Add the curry powder and saute for 2 to 3 minutes until aromatic.
Add the diced tomatoes and continue sauteing the mixture.
Add the water and crumble in the chicken bouillon cube.
Add the yogurt and distribute it evenly. Place the chicken into the pot.
Bring it to a boil on high heat and remove the foam. Cover and simmer for 25 to 30 minutes on low heat. This will allow the bone marrow to melt into a savory broth. Occasionally stir the bottom of the pot to keep it from burning.
Add the salt, pepper, curry powder, garam masala spices, and the fruit jam, and distribute evenly.
Cover and simmer for 2 to 3 more minutes. Turn off the burner and now the curry is ready to serve.
Place the steamed rice with mixed grains and seeds onto a plate. Ladle the chicken curry next to the rice. And now, the chicken curry is ready.
Sauteing the onion for 30 minutes is quite a bit of work but your effort will be rewarded by the delicious chicken curry.
Add the powdered spices again in the final stage since they easily lose the aroma when cooked thoroughly.
When rushed, you may use ready to cook fried onion paste to save time.
Let’s make the mango pudding. Heat the water in a pot. When small bubbles begin to form around the entire bottom surface, remove the pot.
Add the sugar and mix to dissolve. The sweetness depends on the type of mango so adjust the amount of sugar accordingly.
Add the gelatin powder and completely dissolve it. There are many types of gelatin powder so be sure to follow the instructions on the package.
Add the gelatin mixture to the bowl with the mango puree and mix. Add the heavy cream also. Combine the mixture thoroughly.
Add the lemon juice to taste. If your mango puree is very sour, you should skip the lemon juice.
Pour the mixture into 5 small cups. Chill them in the fridge for over 2 hours. If you are in a rush, place them in the freezer for 40 to 50 minutes.
Now, the mango pudding is firmed up. Spoon the lightly whipped heavy cream onto the pudding.
Slice off the mango along the flat seed and make cuts in the flesh in a grid pattern. Be sure not to cut the skin. By the way, this mango is from Miyazaki Prefecture. It is sweet and juicy but also expensive so we only used it for the topping.
Cut the mango in half lengthwise and peel off the skin. Looks so delicious!

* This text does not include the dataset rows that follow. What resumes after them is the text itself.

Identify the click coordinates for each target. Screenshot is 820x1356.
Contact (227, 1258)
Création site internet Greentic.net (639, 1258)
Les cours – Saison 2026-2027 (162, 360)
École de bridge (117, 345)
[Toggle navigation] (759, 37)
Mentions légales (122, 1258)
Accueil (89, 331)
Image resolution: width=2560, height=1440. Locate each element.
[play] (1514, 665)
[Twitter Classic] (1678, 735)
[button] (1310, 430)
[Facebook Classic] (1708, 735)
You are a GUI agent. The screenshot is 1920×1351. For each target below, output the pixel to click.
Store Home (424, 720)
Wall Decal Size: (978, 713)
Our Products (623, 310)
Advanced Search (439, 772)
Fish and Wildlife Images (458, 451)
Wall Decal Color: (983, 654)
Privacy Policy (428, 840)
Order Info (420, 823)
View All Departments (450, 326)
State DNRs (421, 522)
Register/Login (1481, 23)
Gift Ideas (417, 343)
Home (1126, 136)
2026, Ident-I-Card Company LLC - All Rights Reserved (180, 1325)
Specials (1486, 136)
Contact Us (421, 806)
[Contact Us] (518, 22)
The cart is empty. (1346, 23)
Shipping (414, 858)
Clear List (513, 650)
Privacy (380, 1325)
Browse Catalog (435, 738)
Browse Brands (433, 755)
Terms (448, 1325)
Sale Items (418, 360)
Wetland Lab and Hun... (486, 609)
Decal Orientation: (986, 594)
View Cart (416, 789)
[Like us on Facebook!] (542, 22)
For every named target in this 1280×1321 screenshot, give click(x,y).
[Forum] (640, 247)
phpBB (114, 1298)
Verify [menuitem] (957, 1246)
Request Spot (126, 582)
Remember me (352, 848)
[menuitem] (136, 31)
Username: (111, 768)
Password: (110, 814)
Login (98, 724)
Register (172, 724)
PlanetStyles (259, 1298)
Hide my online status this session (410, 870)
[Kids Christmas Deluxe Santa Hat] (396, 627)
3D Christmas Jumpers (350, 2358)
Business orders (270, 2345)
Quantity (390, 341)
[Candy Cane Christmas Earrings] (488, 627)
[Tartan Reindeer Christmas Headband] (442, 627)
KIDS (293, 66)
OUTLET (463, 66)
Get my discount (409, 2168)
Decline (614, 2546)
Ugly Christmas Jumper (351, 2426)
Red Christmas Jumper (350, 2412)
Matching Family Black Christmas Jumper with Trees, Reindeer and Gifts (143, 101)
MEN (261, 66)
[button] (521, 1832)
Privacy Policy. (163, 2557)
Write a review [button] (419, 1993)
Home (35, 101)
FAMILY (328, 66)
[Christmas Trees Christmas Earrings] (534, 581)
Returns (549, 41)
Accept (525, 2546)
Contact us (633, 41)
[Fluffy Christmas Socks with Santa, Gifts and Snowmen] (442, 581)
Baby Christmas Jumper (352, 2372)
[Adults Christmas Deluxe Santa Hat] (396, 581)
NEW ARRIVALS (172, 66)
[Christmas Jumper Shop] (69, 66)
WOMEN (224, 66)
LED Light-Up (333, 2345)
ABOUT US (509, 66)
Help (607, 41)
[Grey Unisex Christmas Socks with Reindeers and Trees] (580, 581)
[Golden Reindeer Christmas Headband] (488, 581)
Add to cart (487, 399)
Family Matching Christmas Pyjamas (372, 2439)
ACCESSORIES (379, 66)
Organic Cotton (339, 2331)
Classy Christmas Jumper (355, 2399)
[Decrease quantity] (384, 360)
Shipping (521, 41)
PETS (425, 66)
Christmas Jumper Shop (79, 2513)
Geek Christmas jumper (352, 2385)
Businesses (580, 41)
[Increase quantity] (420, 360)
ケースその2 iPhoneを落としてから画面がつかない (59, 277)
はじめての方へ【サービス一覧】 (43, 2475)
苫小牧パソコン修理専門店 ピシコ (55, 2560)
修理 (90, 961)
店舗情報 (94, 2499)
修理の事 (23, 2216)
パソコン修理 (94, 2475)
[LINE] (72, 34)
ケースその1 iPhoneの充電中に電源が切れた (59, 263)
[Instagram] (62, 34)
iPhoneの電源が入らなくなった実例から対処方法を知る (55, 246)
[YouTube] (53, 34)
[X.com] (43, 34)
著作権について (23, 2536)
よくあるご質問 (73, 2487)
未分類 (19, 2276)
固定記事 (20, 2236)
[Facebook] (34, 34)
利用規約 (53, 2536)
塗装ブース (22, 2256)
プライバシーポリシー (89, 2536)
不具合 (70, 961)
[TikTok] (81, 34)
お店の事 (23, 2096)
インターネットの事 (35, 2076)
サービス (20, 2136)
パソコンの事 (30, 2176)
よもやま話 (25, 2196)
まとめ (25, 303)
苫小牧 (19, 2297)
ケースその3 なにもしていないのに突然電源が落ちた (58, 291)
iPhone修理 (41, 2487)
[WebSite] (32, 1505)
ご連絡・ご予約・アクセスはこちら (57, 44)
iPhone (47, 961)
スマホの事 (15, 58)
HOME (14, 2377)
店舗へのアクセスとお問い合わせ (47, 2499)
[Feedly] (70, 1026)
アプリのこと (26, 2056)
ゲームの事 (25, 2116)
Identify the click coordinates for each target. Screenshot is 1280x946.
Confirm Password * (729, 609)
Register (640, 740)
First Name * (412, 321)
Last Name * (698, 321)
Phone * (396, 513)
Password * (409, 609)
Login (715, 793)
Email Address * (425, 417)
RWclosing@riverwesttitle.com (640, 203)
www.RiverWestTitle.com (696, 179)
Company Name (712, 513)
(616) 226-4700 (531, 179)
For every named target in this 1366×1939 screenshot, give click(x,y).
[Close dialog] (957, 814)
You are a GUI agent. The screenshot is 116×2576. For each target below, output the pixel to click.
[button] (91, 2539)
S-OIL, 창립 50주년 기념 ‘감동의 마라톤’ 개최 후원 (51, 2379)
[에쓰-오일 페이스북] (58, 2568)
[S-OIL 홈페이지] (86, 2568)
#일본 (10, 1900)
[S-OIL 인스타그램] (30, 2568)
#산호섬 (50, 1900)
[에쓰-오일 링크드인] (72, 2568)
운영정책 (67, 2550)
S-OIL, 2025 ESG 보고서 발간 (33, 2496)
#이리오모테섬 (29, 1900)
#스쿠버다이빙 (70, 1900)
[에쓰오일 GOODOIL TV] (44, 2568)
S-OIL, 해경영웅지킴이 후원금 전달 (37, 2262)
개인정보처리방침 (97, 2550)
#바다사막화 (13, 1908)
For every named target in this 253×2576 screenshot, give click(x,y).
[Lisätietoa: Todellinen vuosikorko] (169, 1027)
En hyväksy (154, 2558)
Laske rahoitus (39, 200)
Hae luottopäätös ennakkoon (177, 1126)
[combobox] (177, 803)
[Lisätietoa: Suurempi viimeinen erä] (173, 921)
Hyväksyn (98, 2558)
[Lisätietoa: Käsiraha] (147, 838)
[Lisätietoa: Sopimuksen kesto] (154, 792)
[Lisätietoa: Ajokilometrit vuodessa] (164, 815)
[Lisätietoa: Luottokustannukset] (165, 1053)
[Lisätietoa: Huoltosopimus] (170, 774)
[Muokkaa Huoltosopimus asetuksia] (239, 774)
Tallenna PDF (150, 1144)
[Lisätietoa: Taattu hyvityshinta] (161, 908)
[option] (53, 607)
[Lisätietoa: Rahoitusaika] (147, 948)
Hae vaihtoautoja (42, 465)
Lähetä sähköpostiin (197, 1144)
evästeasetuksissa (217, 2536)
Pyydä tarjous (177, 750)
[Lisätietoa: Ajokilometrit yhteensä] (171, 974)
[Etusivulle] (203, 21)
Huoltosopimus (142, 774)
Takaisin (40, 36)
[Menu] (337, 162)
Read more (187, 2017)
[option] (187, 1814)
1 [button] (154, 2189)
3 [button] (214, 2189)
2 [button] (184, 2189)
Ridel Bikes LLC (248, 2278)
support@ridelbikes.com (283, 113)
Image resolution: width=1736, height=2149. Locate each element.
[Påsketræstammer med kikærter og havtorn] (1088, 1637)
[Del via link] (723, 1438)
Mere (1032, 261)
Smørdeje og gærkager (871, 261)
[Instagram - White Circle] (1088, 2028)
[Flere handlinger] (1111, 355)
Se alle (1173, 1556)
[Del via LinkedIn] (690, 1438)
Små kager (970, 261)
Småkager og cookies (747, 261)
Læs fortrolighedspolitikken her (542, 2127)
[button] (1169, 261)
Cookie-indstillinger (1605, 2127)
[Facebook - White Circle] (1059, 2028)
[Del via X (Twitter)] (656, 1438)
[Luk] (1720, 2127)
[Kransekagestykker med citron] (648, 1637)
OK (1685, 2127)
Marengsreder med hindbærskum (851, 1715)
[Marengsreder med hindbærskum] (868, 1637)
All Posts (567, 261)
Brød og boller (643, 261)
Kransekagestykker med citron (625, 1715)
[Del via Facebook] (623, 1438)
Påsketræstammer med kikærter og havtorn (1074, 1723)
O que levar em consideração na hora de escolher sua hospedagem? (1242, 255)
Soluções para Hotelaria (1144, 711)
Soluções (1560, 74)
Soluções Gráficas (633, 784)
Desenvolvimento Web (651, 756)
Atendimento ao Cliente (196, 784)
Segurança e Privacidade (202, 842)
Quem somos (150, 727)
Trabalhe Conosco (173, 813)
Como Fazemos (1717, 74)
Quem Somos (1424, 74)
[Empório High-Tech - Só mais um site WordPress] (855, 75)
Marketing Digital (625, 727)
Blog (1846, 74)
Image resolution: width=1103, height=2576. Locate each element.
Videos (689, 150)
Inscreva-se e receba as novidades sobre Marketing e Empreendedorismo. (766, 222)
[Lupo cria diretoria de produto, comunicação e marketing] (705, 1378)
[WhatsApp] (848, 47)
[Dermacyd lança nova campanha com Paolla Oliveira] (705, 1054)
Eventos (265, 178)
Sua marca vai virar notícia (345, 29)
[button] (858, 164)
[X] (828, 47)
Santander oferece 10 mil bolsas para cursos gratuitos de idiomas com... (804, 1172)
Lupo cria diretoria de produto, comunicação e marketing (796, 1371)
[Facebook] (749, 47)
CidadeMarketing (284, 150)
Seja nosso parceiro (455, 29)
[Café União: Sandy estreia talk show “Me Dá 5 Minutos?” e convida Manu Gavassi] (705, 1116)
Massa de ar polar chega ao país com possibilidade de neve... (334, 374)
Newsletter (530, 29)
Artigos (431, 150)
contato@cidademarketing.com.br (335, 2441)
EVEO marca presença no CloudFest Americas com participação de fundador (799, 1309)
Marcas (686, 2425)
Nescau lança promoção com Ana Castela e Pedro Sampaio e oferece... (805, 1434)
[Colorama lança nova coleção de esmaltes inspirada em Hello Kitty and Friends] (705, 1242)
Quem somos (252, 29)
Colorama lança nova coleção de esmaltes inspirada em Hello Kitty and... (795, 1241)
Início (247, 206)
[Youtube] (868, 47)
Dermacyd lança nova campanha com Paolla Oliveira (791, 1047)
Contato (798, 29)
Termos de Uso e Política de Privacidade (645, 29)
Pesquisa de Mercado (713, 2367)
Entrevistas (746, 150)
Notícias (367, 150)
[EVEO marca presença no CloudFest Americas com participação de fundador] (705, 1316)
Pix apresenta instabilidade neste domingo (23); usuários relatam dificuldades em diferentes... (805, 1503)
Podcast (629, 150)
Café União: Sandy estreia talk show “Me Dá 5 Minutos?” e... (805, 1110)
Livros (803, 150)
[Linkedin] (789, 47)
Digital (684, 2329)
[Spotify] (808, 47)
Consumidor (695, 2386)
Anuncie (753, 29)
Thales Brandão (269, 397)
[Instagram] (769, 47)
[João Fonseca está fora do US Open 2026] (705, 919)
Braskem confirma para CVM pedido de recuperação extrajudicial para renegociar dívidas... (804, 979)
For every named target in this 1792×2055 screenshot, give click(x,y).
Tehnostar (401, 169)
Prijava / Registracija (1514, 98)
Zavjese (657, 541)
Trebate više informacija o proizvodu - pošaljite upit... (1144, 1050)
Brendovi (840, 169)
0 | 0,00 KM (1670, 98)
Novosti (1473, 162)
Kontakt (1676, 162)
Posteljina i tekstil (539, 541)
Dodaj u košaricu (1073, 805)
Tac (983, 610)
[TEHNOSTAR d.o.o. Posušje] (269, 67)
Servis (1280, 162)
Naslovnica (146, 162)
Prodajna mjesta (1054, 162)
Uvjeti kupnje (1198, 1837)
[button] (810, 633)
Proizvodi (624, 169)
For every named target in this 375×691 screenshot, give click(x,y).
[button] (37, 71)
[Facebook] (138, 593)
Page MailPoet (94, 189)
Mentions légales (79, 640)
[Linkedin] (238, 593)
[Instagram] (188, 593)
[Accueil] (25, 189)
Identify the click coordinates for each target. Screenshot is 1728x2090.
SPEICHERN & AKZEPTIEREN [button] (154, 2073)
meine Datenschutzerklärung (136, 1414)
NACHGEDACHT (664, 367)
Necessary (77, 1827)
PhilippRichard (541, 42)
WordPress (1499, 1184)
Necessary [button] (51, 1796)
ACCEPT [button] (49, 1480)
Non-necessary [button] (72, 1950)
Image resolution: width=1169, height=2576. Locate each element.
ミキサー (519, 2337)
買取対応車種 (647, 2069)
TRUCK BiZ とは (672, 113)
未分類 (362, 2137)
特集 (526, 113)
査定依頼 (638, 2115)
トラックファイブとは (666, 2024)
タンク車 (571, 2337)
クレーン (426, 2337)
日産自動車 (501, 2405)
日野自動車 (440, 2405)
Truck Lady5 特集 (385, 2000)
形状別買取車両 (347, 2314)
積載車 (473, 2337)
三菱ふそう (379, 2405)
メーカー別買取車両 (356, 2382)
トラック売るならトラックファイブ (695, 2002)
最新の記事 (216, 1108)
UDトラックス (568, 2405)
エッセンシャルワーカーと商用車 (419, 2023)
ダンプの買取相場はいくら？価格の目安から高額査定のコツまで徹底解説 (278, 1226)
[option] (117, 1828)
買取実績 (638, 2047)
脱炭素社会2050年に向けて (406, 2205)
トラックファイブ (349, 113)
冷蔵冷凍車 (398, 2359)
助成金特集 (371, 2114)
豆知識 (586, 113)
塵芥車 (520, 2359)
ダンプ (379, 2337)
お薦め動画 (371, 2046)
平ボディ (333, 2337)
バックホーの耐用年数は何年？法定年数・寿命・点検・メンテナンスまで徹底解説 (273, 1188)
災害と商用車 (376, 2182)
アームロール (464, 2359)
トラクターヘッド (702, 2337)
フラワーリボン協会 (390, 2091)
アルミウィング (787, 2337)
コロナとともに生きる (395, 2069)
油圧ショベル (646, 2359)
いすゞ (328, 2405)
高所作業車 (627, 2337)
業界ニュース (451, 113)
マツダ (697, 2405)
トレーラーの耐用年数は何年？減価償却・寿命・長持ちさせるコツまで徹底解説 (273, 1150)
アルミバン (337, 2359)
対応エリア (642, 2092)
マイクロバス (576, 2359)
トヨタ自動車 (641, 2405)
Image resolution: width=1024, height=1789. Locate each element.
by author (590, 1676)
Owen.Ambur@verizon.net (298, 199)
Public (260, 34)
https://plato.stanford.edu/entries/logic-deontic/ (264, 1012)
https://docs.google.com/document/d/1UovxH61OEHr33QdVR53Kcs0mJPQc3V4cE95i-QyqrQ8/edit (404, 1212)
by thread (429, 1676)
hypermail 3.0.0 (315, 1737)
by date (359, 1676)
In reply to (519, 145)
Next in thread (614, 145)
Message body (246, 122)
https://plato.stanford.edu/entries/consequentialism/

Place the diced ripe mango onto the pudding. Finally, garnish with the mint leaves.
The type of gelatin we used is widely available in Japan and you can directly add it to hot water approximately 80 degrees Celsius. Make sure to follow the instructions for your gelatin powder.
To get the most out of the appetizing mango color, we didn’t add any milk at all and minimized the use of heavy cream.
We used a minimal amount of gelatin so it has a puru-puru, jelly-like texture.